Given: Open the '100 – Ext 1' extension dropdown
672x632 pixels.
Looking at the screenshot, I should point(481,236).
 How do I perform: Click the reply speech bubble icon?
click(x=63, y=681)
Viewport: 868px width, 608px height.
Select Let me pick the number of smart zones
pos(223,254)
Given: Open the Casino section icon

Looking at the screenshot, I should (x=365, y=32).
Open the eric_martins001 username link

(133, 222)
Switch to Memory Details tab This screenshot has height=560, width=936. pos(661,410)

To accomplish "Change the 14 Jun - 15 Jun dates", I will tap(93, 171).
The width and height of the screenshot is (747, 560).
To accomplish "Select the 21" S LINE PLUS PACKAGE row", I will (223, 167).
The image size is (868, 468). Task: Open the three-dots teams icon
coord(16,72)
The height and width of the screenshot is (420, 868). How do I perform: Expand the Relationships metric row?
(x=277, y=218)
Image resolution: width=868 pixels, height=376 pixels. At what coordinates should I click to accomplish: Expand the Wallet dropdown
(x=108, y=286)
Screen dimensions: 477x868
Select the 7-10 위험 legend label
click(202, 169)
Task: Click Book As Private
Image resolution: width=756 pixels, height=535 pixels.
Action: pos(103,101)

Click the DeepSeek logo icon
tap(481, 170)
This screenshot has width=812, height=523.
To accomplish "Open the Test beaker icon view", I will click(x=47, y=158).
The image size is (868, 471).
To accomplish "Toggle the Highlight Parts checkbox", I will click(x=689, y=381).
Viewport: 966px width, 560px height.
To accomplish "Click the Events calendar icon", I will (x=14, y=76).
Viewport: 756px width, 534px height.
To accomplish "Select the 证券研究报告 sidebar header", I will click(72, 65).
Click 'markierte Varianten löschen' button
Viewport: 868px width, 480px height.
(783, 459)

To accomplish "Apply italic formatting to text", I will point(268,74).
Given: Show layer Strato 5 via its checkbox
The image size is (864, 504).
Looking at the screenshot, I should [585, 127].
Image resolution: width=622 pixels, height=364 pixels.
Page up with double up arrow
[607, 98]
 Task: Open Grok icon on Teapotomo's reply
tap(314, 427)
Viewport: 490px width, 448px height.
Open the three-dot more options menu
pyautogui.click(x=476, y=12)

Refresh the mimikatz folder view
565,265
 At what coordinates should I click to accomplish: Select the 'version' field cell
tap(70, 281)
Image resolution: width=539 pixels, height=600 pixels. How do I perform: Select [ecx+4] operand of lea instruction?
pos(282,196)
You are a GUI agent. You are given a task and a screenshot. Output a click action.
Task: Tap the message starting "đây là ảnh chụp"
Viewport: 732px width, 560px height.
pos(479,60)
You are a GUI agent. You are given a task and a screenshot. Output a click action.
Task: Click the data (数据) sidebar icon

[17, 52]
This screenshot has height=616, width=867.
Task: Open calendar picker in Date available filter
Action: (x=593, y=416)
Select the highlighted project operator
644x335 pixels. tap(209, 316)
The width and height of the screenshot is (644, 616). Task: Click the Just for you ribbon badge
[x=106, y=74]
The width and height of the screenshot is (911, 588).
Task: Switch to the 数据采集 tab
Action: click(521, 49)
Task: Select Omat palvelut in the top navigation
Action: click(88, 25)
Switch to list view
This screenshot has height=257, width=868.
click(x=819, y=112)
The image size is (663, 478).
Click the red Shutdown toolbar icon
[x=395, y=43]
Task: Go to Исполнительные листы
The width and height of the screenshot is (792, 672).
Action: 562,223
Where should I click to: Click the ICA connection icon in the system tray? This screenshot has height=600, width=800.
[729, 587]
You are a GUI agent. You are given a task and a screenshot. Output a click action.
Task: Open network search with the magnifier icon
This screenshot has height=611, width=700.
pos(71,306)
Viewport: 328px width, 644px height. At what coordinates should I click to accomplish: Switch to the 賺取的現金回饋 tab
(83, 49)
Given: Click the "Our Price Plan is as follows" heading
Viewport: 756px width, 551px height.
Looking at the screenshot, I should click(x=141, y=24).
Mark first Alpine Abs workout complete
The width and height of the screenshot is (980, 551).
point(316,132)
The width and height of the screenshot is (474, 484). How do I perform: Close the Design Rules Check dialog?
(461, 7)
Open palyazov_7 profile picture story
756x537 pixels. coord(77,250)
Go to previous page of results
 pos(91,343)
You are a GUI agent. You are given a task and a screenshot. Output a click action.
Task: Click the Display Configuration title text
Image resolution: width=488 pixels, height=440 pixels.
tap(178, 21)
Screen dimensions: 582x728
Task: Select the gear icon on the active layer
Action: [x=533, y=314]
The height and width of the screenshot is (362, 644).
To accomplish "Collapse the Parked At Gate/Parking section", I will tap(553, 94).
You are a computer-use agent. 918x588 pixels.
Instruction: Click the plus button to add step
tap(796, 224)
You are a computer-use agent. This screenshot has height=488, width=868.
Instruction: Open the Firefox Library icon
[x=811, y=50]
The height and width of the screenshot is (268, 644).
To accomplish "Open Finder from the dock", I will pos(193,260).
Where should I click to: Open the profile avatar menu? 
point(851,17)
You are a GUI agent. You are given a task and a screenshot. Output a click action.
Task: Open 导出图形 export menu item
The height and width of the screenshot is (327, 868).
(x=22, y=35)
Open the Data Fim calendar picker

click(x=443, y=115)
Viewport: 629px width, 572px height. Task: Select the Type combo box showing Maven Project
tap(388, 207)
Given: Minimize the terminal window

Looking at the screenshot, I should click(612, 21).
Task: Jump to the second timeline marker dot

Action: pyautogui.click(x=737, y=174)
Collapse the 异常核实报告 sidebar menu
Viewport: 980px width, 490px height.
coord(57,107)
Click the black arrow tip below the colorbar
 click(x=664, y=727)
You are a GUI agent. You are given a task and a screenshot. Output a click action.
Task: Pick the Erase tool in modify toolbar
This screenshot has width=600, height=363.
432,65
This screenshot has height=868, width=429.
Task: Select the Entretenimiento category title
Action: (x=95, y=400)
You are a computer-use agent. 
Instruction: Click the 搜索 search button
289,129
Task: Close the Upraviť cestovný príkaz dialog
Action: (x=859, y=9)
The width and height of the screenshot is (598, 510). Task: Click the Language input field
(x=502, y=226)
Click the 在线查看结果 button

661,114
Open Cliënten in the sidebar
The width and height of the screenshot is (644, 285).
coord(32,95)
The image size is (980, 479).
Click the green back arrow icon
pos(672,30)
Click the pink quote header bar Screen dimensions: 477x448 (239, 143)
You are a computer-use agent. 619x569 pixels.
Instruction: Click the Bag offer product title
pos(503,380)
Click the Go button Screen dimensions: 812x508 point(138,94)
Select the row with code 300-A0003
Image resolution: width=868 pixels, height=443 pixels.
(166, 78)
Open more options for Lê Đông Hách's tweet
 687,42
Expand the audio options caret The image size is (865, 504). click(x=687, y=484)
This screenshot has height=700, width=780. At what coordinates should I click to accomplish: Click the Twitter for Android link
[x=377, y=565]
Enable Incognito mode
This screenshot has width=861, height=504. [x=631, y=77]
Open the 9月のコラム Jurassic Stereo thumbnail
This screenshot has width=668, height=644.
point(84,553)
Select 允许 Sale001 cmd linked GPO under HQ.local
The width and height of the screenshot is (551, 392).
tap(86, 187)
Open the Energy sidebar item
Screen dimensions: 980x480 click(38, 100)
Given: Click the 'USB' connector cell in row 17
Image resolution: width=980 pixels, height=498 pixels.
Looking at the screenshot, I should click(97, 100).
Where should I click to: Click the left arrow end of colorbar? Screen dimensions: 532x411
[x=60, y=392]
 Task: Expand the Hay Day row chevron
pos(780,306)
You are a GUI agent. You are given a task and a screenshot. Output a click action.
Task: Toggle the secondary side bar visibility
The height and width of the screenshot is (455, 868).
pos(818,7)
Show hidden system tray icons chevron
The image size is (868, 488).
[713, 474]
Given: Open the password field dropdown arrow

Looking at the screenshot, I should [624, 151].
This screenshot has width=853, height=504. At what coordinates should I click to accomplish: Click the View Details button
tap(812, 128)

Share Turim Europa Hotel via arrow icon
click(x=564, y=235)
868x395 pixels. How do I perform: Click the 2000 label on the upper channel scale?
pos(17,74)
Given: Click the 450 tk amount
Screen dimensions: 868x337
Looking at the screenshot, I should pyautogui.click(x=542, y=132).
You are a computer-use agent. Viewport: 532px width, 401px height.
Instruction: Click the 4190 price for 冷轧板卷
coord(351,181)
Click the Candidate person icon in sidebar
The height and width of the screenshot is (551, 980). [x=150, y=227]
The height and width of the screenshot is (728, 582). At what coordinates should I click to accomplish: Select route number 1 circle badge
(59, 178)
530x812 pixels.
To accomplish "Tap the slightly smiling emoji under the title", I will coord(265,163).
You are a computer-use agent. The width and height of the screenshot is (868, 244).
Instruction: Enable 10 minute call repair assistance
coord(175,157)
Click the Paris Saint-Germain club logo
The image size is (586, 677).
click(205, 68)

# # #

:: REQUIRED TASK ::
Copy the records from the first line through the line containing "click(202, 169)", both ends included, and output those lines as they stand.

:: RESPONSE ::
Given: Open the '100 – Ext 1' extension dropdown
672x632 pixels.
Looking at the screenshot, I should point(481,236).
 How do I perform: Click the reply speech bubble icon?
click(x=63, y=681)
Viewport: 868px width, 608px height.
Select Let me pick the number of smart zones
pos(223,254)
Given: Open the Casino section icon

Looking at the screenshot, I should (x=365, y=32).
Open the eric_martins001 username link

(133, 222)
Switch to Memory Details tab This screenshot has height=560, width=936. pos(661,410)

To accomplish "Change the 14 Jun - 15 Jun dates", I will tap(93, 171).
The width and height of the screenshot is (747, 560).
To accomplish "Select the 21" S LINE PLUS PACKAGE row", I will (223, 167).
The image size is (868, 468). Task: Open the three-dots teams icon
coord(16,72)
The height and width of the screenshot is (420, 868). How do I perform: Expand the Relationships metric row?
(x=277, y=218)
Image resolution: width=868 pixels, height=376 pixels. At what coordinates should I click to accomplish: Expand the Wallet dropdown
(x=108, y=286)
Screen dimensions: 477x868
Select the 7-10 위험 legend label
click(202, 169)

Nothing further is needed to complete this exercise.